─── Dokumentauszug ───

# 3D-Transformieren in Photoshop  CS



## LeCrab (20. Januar 2004)

Huhu 

Ich würd gern wissen wo ich den 3D-Formatieren Filter bei Photoshop CS finde.
Normalerweise ist der ja unter Rendering Filter.
Aber bei mir ist der da nicht.

Gibt es den bei PS CS überhaupt noch ?

in hoffnung auf viele & nützliche Antworten
mfg  

LeCrAb


----------



## ~SpArGs~ (24. Januar 2004)

Du kannst den von deiner älteren Photoshop Version zu finden unter:

C:\Dein\Pfad\Zu\Photoshop\Zusatzmodule\Filter\3D-Transformieren.8bf


einfach in dein Photoshop CS Verzeichnis kopieren :-]


----------



## Martin Schaefer (24. Januar 2004)

Hi,

ich habe eine schlechte und eine gute Nachricht.

─── Gegebene Angaben ───

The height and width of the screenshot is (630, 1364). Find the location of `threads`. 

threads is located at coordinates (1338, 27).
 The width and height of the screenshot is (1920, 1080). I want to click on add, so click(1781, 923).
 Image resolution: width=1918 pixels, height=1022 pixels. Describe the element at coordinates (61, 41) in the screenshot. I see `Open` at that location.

───

● Zielsetzung
Führe den Forenthread über den 3D-Transformieren-Filter in Photoshop CS bitte im Anschluss an seinen letzten Satz fort.

● Als Antwort
Fangen wir mal mit der schlechten an.

Wenn man ein Upgrade kauft, dann verfällt die Nutzungslizenz für das Vorprodukt.
Nur mal so als rechtliche Anmerkung.

Jetzt aber schnell zur guten Nachricht.

Auf der CD von Photoshop CS findest du diesen Filter im Ordner
Goodies\Optional Plugins\Filters 
Bei der deutschen Version wirst du den Ordner sicher auch finden.

Gruß
Martin


----------



## LeCrab (26. Januar 2004)

Super !

Da isser wirklich auf der CD.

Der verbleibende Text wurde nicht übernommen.